__The task__
What you return should be the line containing "Image resolution: width=2079" and each line after it to the end of the records, copied exactly.

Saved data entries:
-=-=-=-=-

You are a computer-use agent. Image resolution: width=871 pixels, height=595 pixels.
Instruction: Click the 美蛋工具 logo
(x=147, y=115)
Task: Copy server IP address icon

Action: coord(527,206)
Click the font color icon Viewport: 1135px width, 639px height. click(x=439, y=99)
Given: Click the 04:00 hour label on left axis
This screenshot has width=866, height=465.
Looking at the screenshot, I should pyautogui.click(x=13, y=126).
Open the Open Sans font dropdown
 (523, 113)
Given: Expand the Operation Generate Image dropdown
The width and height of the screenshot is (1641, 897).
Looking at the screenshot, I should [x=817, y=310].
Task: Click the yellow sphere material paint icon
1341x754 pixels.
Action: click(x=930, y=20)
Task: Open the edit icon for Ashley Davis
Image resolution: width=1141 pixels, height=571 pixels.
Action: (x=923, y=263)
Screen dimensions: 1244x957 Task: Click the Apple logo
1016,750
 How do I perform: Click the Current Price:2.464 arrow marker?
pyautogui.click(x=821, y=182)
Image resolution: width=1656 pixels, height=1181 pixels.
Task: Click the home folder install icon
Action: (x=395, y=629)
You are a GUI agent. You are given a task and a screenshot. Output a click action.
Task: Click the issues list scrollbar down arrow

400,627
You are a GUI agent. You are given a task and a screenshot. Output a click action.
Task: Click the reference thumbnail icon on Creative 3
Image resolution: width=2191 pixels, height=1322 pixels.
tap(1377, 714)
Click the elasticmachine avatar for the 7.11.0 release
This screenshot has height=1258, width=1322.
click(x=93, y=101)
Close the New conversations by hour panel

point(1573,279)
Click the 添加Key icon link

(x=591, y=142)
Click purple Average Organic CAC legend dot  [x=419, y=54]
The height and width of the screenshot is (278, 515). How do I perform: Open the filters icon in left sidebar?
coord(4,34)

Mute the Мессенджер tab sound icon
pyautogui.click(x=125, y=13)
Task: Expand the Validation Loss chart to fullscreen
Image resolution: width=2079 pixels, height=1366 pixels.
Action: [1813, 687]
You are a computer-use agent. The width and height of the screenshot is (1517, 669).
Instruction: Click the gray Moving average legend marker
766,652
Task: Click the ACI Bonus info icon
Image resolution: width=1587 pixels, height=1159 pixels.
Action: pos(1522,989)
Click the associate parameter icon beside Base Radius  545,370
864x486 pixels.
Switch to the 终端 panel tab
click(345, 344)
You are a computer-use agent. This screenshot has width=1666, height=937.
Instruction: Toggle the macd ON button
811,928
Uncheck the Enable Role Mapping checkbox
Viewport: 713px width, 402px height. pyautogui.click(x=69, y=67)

-=-=-=-=-

__Task response__
Image resolution: width=2079 pixels, height=1366 pixels.
Action: [1813, 687]
You are a computer-use agent. The width and height of the screenshot is (1517, 669).
Instruction: Click the gray Moving average legend marker
766,652
Task: Click the ACI Bonus info icon
Image resolution: width=1587 pixels, height=1159 pixels.
Action: pos(1522,989)
Click the associate parameter icon beside Base Radius  545,370
864x486 pixels.
Switch to the 终端 panel tab
click(345, 344)
You are a computer-use agent. This screenshot has width=1666, height=937.
Instruction: Toggle the macd ON button
811,928
Uncheck the Enable Role Mapping checkbox
Viewport: 713px width, 402px height. pyautogui.click(x=69, y=67)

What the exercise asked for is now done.